On a hot May night last year, two boys lay burning with fever in their Omaha home
Their mother, Maria C. Vargas-Bautista, watched them deteriorate, and when their fevers spiked to 103 degrees, she called 911.
An ambulance took them to the Nebraska Medical Center emergency room. Doctors told her that the boys, Enrique and Cristian, were critically ill with throat infections. She fainted.
Vargas-Bautista spent the night at the hospital, too. The next afternoon, she got some visitors: Three Douglas County sheriff's deputies.
They said they'd come to arrest her on an eight-year-old fugitive warrant. Later, she would learn that it was connected to a gruesome child abuse case in which the mother gave birth at home and hid the newborn in a closet.
No, Vargas-Bautista tried to tell the deputies through a language barrier. She tried to tell them they had the wrong person, that she didn't have a daughter named Luz, that she needed to stay with her boys.
But the officers persisted, taking her downtown and booking her into the Douglas County Correctional Center. "I was very worried for my children," Vargas-Bautista said Tuesday through an interpreter.
Four days after her arrest, she was released without explanation, Vargas-Bautista said.
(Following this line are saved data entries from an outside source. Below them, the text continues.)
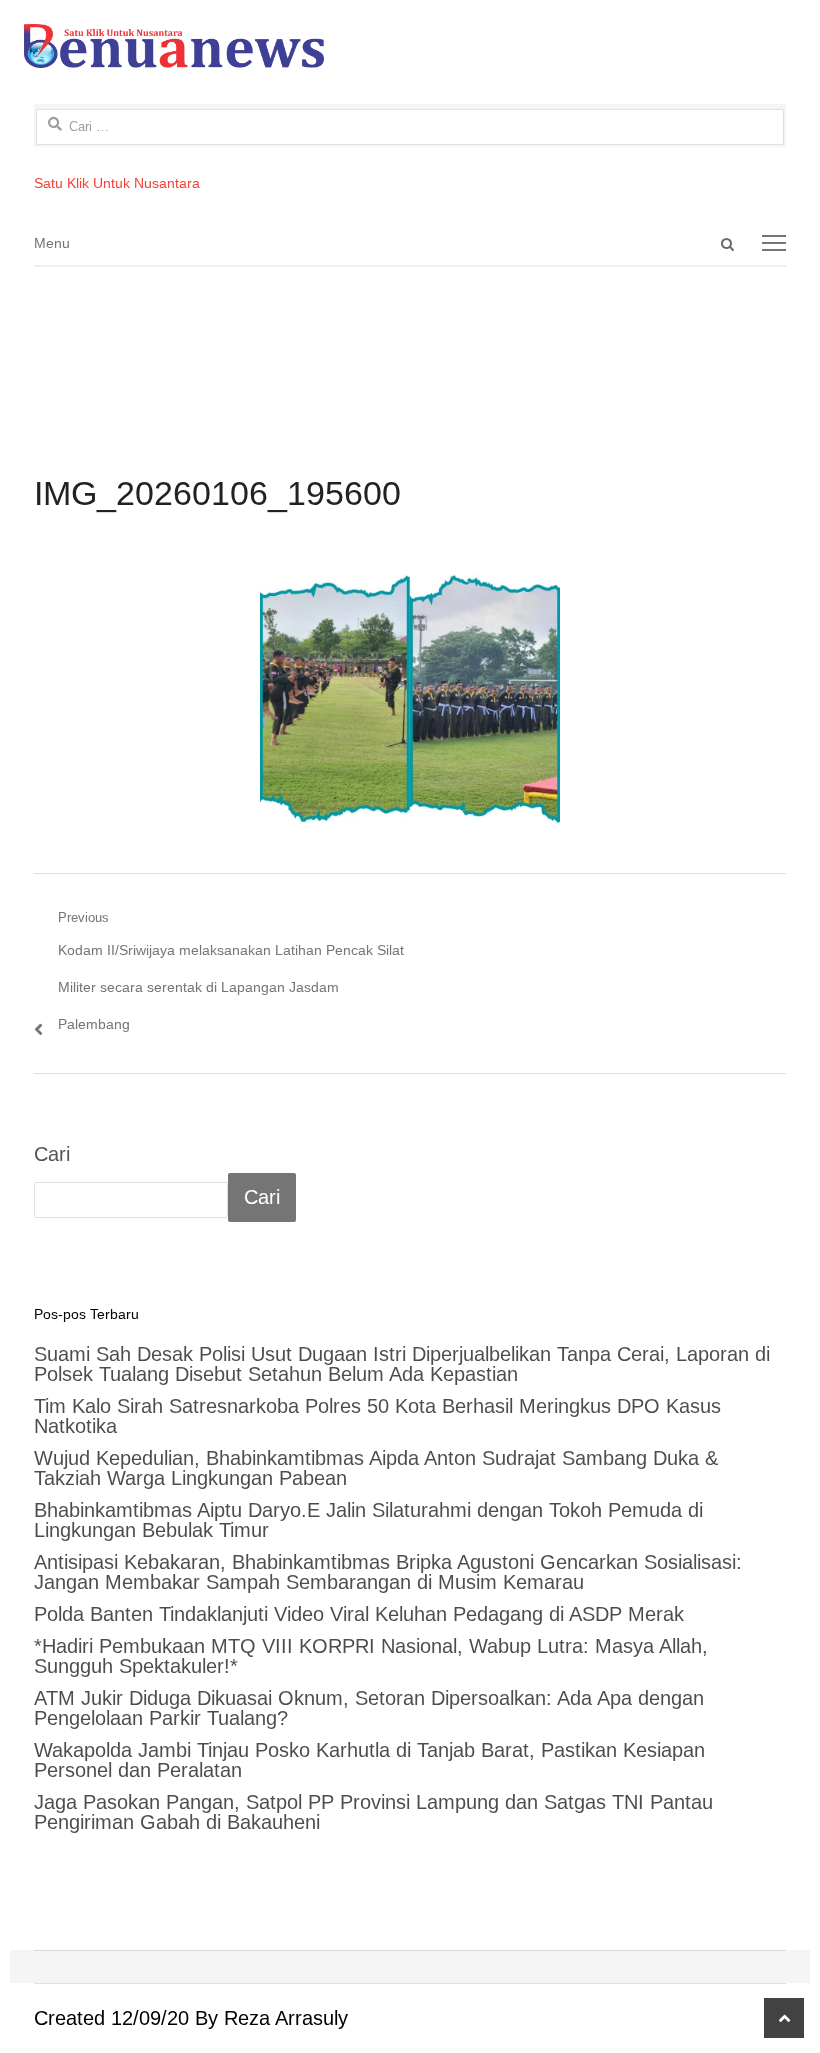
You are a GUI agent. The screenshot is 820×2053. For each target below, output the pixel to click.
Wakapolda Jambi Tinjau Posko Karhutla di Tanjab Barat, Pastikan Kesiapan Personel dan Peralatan (369, 1760)
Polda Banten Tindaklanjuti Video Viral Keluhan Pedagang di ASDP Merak (359, 1614)
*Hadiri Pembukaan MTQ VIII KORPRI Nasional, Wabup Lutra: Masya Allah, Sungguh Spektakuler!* (371, 1656)
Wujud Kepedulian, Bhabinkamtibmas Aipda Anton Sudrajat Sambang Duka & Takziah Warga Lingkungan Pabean (376, 1468)
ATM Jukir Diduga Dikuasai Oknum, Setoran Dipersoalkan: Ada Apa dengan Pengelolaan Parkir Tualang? (369, 1708)
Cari (52, 1154)
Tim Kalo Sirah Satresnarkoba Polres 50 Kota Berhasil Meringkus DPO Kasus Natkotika (377, 1416)
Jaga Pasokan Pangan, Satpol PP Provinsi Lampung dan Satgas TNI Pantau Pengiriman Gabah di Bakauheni (373, 1812)
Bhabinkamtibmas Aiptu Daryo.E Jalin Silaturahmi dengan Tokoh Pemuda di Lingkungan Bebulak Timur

Vargas-Bautista shares a similar name and date of birth — and country of origin — with the woman named in the warrant. The other woman, Maria L. Vargas, is still a fugitive.
Now the episode could end up costing Douglas County.
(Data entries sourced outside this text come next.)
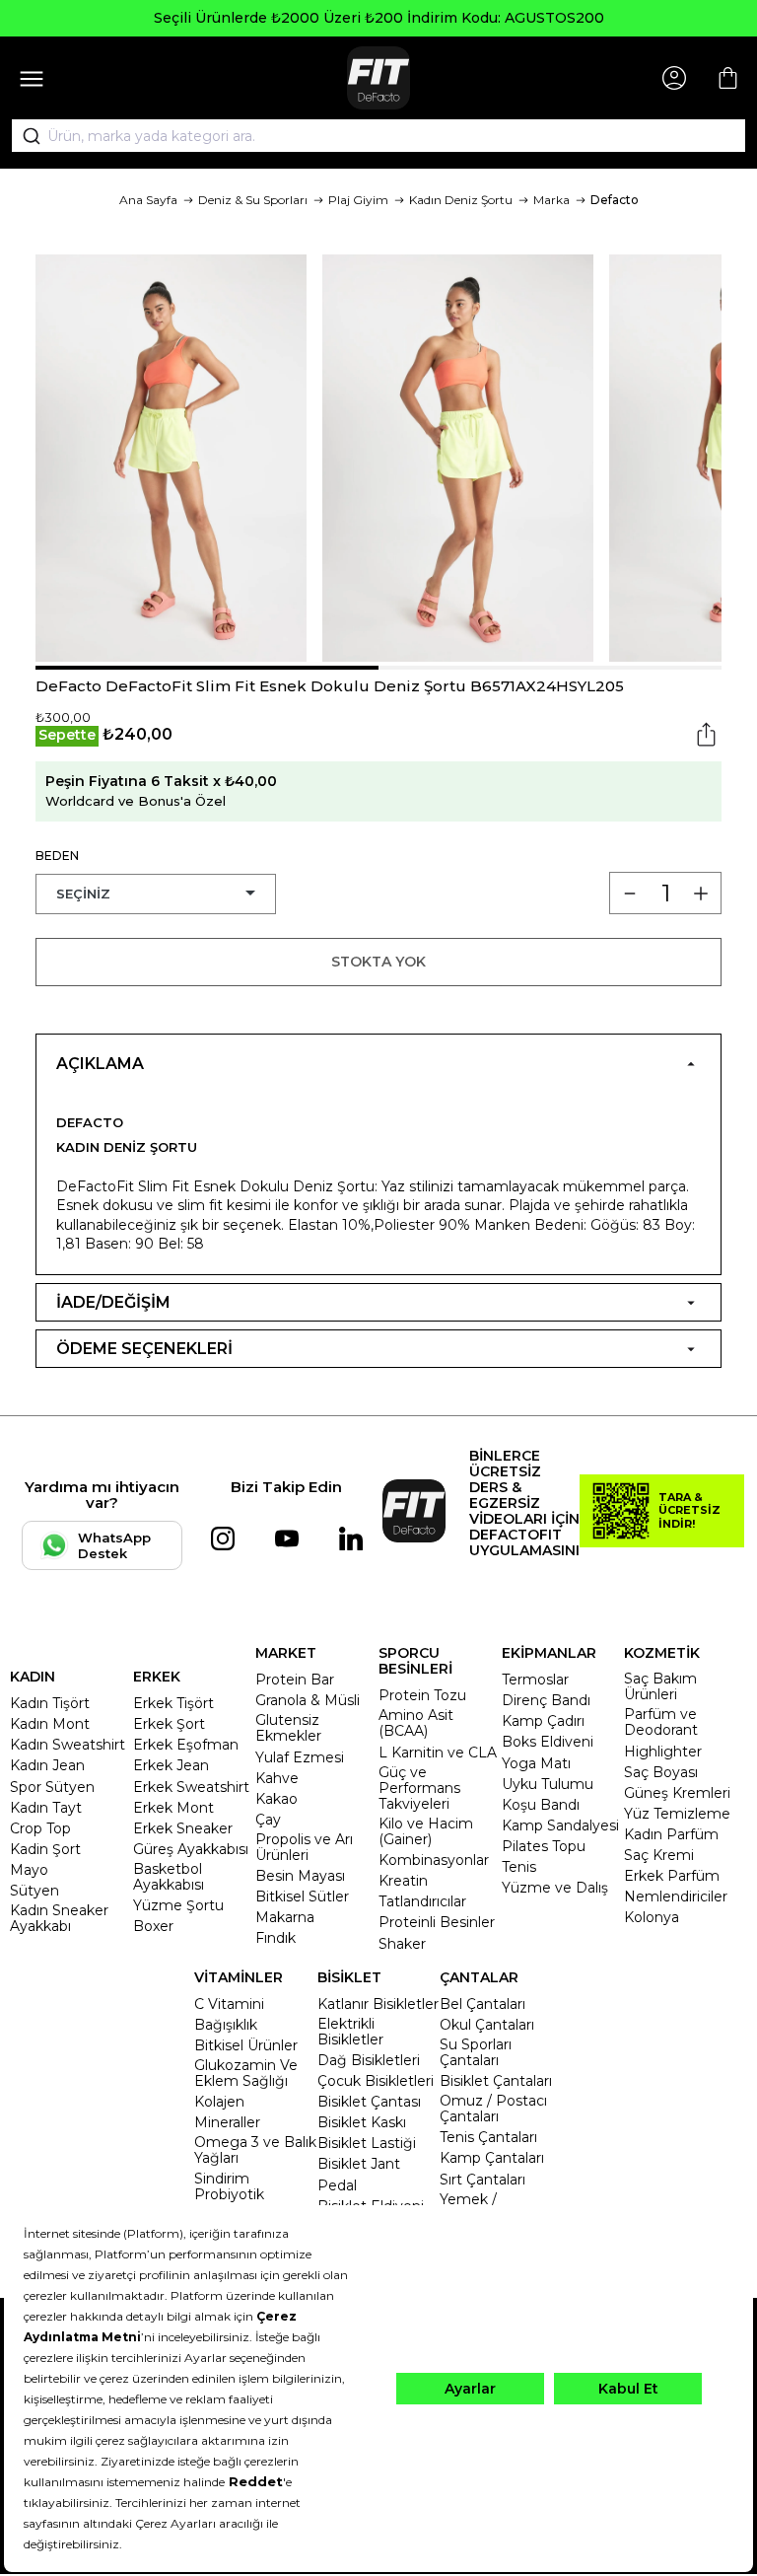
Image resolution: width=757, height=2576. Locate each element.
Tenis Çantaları (488, 2137)
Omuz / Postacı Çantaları (493, 2108)
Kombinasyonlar (433, 1860)
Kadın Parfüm (671, 1834)
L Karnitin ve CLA (437, 1752)
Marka (551, 199)
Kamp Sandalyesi (560, 1825)
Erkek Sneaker (183, 1828)
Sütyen (34, 1890)
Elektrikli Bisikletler (350, 2031)
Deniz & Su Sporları (253, 199)
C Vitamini (229, 2004)
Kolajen (219, 2102)
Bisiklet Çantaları (496, 2081)
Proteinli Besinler (436, 1922)
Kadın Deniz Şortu (461, 199)
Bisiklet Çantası (369, 2102)
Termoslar (535, 1679)
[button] (206, 668)
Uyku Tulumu (547, 1784)
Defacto (614, 199)
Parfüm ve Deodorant (661, 1722)
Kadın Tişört (50, 1703)
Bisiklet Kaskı (361, 2122)
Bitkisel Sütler (302, 1896)
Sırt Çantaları (482, 2179)
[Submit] (24, 136)
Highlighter (663, 1751)
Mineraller (227, 2122)
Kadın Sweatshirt (67, 1744)
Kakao (276, 1799)
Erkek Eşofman (186, 1744)
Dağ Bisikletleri (368, 2060)
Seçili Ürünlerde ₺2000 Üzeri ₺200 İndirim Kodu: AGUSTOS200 (379, 18)
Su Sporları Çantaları (476, 2052)
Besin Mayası (300, 1876)
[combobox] (378, 136)
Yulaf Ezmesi (299, 1757)
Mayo (29, 1870)
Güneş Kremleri (677, 1793)
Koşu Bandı (541, 1805)
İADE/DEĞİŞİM (113, 1302)
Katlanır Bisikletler (378, 2004)
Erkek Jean (171, 1765)
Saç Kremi (659, 1855)
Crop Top (40, 1828)
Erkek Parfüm (672, 1876)
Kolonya (651, 1917)
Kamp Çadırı (543, 1721)
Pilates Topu (543, 1846)
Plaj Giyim (358, 199)
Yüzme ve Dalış (555, 1887)
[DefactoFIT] (378, 77)
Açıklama (100, 1063)
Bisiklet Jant (358, 2164)
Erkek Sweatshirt (191, 1787)
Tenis (519, 1867)
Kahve (277, 1778)
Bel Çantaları (482, 2004)
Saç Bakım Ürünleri (660, 1686)
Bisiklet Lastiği (366, 2143)
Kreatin (403, 1881)
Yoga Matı (536, 1763)
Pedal (337, 2185)
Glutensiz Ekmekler (288, 1728)
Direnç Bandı (546, 1700)
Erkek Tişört (173, 1703)
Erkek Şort (169, 1724)
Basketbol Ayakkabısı (168, 1877)
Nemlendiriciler (675, 1896)
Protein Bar (294, 1679)
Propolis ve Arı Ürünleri (304, 1847)
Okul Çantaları (487, 2025)
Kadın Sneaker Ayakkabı (59, 1918)
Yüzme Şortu (178, 1905)
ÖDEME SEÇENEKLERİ (144, 1348)
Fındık (275, 1938)
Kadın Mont (50, 1724)
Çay (268, 1819)
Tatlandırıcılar (422, 1901)
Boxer (153, 1926)
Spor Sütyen (52, 1787)
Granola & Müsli (307, 1700)
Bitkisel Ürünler (246, 2045)
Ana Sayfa (148, 199)
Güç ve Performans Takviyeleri (419, 1788)
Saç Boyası (661, 1772)
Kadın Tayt (46, 1808)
Her story of trying to get help for her sick children — and then finding herself behind bars — is detailed in a tort claim filed last week by her attorney, Christopher Roth of Omaha. Vargas-Bautista wants the county to pay her $100,000 — $25,000 for each day she spent in jail.
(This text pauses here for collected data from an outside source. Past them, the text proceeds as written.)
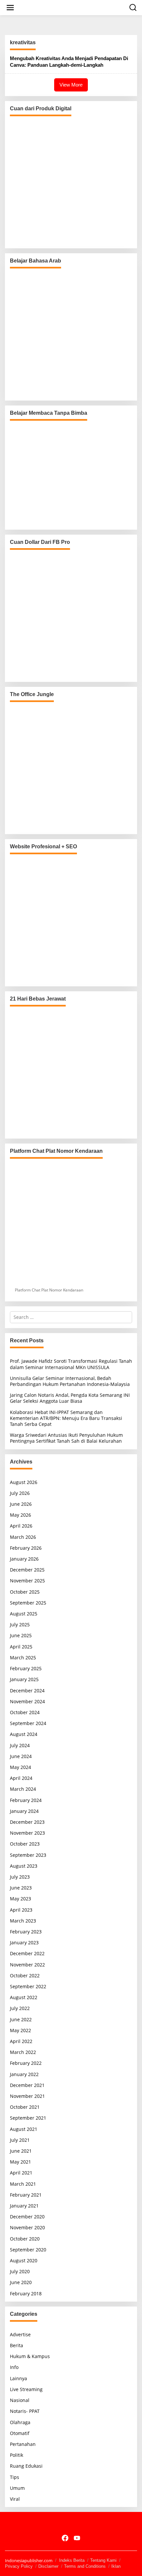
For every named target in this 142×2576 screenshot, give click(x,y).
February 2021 (26, 2195)
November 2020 (27, 2227)
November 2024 (27, 1701)
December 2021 (27, 2085)
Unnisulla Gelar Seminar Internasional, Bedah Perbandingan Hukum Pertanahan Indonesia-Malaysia (70, 1381)
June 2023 (21, 1888)
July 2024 (20, 1745)
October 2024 (25, 1712)
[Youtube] (77, 2538)
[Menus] (10, 7)
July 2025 (20, 1624)
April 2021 (21, 2173)
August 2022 (23, 1997)
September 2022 (28, 1986)
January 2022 (24, 2074)
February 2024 (26, 1800)
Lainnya (18, 2378)
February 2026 (26, 1548)
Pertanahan (23, 2444)
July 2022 (20, 2008)
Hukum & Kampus (30, 2356)
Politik (16, 2455)
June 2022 (21, 2019)
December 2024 (27, 1690)
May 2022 (20, 2030)
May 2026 (20, 1515)
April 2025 (21, 1646)
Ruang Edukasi (26, 2466)
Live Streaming (26, 2389)
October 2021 (25, 2107)
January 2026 (24, 1559)
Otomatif (19, 2433)
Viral (15, 2499)
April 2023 (21, 1910)
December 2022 (27, 1953)
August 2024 (23, 1734)
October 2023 (25, 1844)
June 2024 (21, 1756)
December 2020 (27, 2216)
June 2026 (21, 1504)
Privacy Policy (19, 2566)
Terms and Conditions (85, 2566)
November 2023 (27, 1833)
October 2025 (25, 1592)
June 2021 (21, 2151)
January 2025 (24, 1679)
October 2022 (25, 1975)
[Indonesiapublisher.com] (71, 2524)
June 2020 (21, 2282)
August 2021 (23, 2129)
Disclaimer (48, 2566)
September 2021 (28, 2118)
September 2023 (28, 1855)
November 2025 (27, 1580)
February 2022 (26, 2063)
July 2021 (20, 2140)
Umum (17, 2488)
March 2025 (23, 1657)
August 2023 (23, 1866)
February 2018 (26, 2293)
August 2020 (23, 2260)
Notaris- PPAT (25, 2411)
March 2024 (23, 1789)
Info (14, 2367)
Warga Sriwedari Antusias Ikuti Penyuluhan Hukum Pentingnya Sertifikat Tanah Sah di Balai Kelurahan (66, 1438)
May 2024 (20, 1767)
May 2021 (20, 2162)
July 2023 (20, 1877)
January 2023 (24, 1942)
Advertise (20, 2334)
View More (71, 85)
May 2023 (20, 1898)
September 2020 (28, 2249)
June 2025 (21, 1635)
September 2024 (28, 1723)
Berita (16, 2345)
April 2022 (21, 2041)
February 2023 (26, 1931)
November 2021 (27, 2096)
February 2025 (26, 1668)
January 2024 (24, 1811)
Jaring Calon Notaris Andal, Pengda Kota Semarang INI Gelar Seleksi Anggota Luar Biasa (70, 1398)
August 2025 (23, 1613)
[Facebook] (65, 2538)
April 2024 (21, 1778)
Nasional (19, 2400)
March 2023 (23, 1921)
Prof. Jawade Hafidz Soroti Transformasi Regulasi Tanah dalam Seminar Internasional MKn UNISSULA (71, 1364)
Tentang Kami (103, 2560)
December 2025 (27, 1570)
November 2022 (27, 1964)
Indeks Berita (72, 2560)
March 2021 (23, 2184)
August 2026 (23, 1482)
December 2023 (27, 1822)
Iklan (116, 2566)
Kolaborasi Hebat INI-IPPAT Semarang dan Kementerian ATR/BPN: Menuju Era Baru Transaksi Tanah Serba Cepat (66, 1418)
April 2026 (21, 1526)
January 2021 (24, 2206)
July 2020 (20, 2271)
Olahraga (20, 2422)
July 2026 (20, 1493)
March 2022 (23, 2052)
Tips (14, 2477)
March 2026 (23, 1537)
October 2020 (25, 2239)
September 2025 (28, 1603)
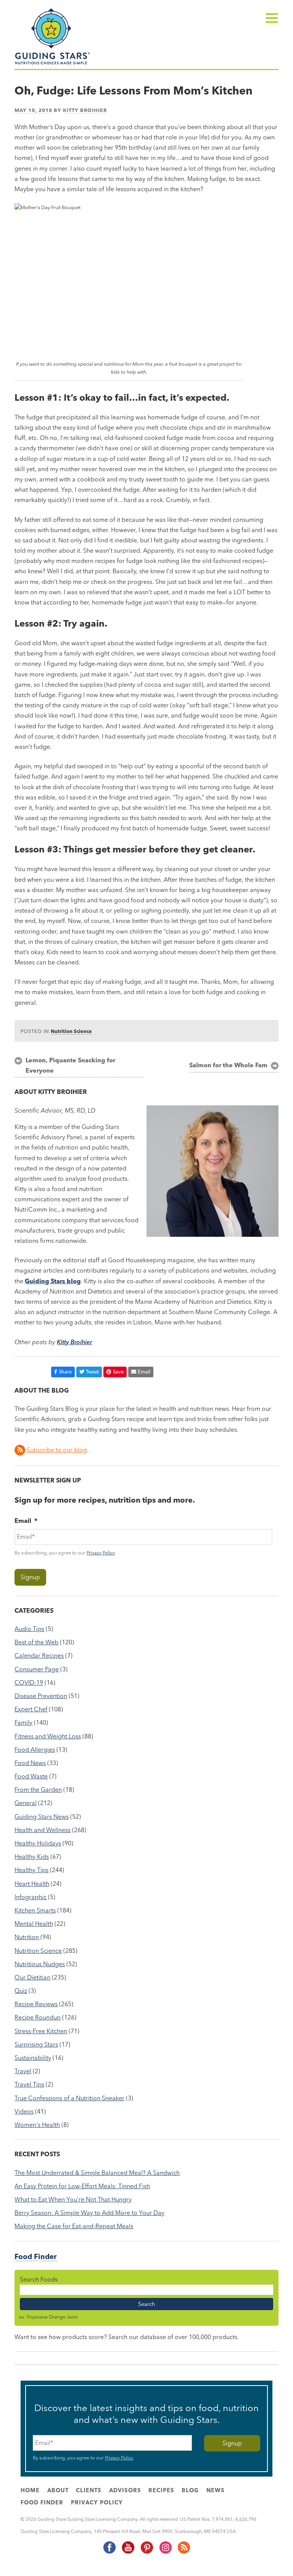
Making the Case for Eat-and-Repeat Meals (73, 2226)
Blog (190, 2490)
Roth said officers working in the Omaha area should know that Maria is a common Hispanic name. The deputies who arrested Vargas-Bautista "ignored the clear indications that it was a wrongful arrest," he wrote.
According to police reports and World-Herald coverage at the time, Maria L. Vargas was arrested in 2005 after giving birth at home and hiding the newborn baby in a closet. Vargas, who was 18 at the time, was taken to the hospital after she began vomiting blood.
Though she denied it, doctors determined that she had recently given birth. Police rushed to her home and found the baby under some clothes — oxygen-starved but alive.
Vargas was booked on suspicion of felony child abuse. Court records show that she failed to appear for a pretrial hearing, and in 2006, the judge issued a warrant for her arrest.
Eight years later, Vargas-Bautista was arrested on that warrant. She said Tuesday that officers never read her her rights or asked for identification. She said her fingerprints were taken twice — once when she was booked into jail and again two days later.
She said the ordeal left her confused and shaken. Her husband, Pedro Garcia Lopez, had to take time off work to care for the boys while she was in jail, she said.
Like Vargas, Vargas-Bautista is originally from Guatemala, and she also has a daughter. But she didn't move to Omaha until 2007 — two years after Vargas was arrested — and her daughter, Micaela, is only 5.
A deputy arresting someone on a warrant will attempt to verify the person's identity, Chief Deputy Sheriff Tom Wheeler said. They typically will check people's identification, but without that, deputies can compare photos or known physical descriptors, such as scars or tattoos, and if necessary compare fingerprints, Wheeler said.
It's not clear what steps were taken in this case. Wheeler declined to answer questions about Vargas-Bautista's arrest because of the pending claim. Douglas County Corrections Director Mark Foxall did not respond to messages seeking comment.
The county's risk manager will review Vargas-Bautista's claim, and the County Board would ultimately decide whether to pay it. Left unresolved, such claims often precede litigation.